• _EXERCISE BRIEF_
Can you reproduce the records below verbatim, line for line, with the pictures left out?
____
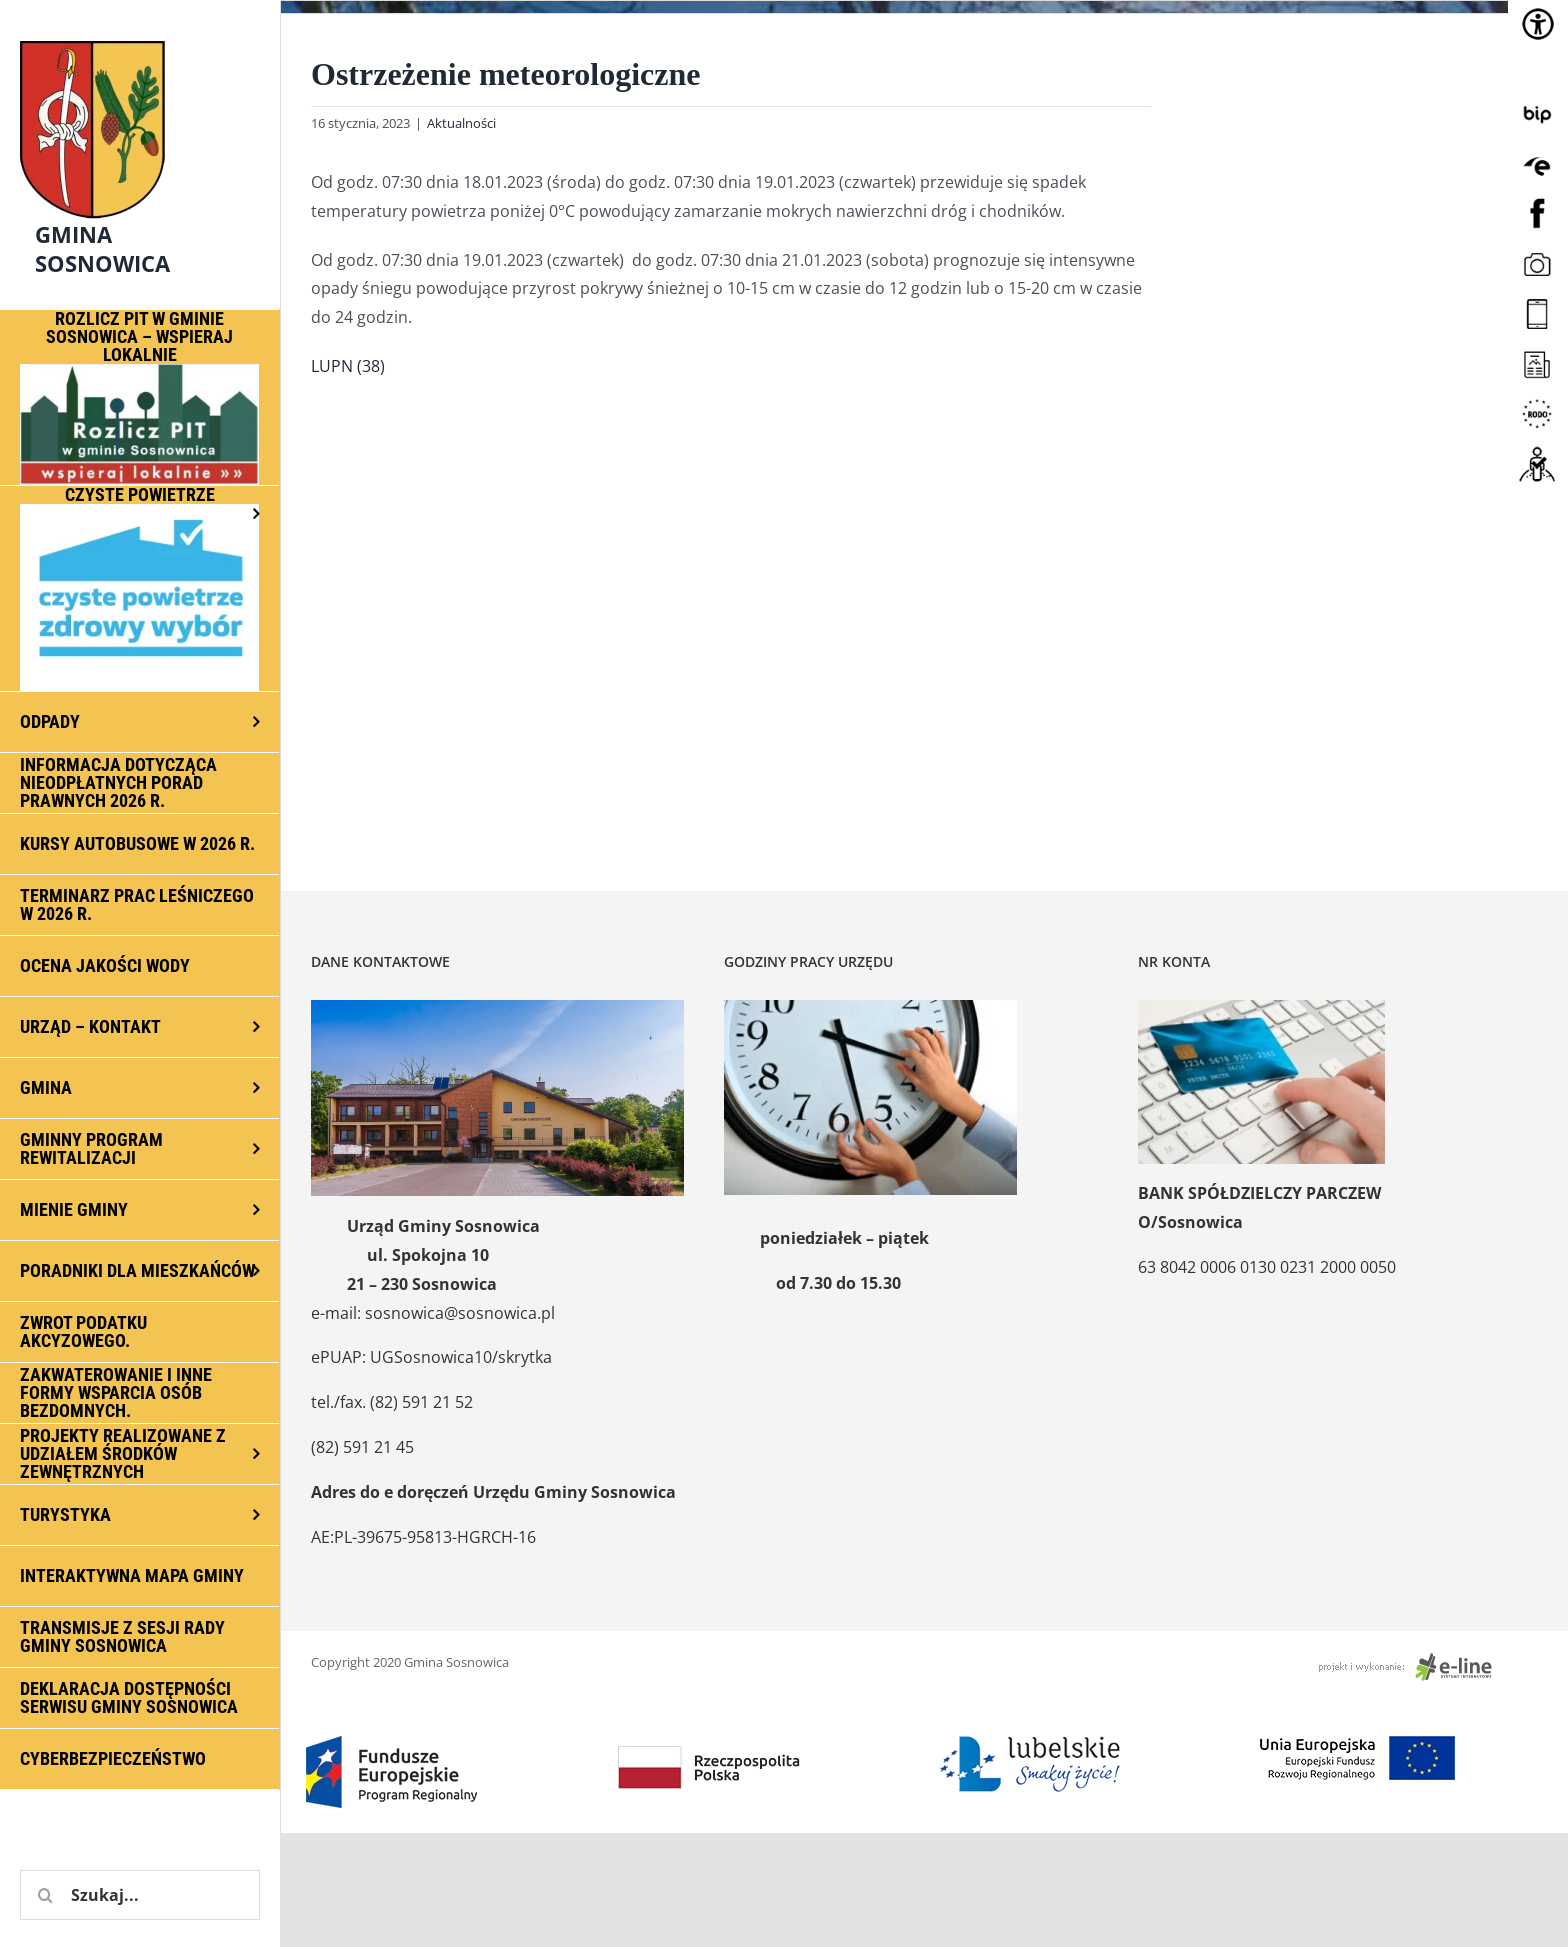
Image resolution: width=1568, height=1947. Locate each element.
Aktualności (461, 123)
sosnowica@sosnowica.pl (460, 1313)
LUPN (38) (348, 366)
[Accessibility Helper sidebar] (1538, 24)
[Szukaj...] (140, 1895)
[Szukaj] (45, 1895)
____
• _ANSWER TO THIS PROBLEM_
Image resolution: width=1568, height=1947. Locate each element.
Aktualności (461, 123)
sosnowica@sosnowica.pl (460, 1313)
LUPN (38) (348, 366)
[Accessibility Helper sidebar] (1538, 24)
[Szukaj...] (140, 1895)
[Szukaj] (45, 1895)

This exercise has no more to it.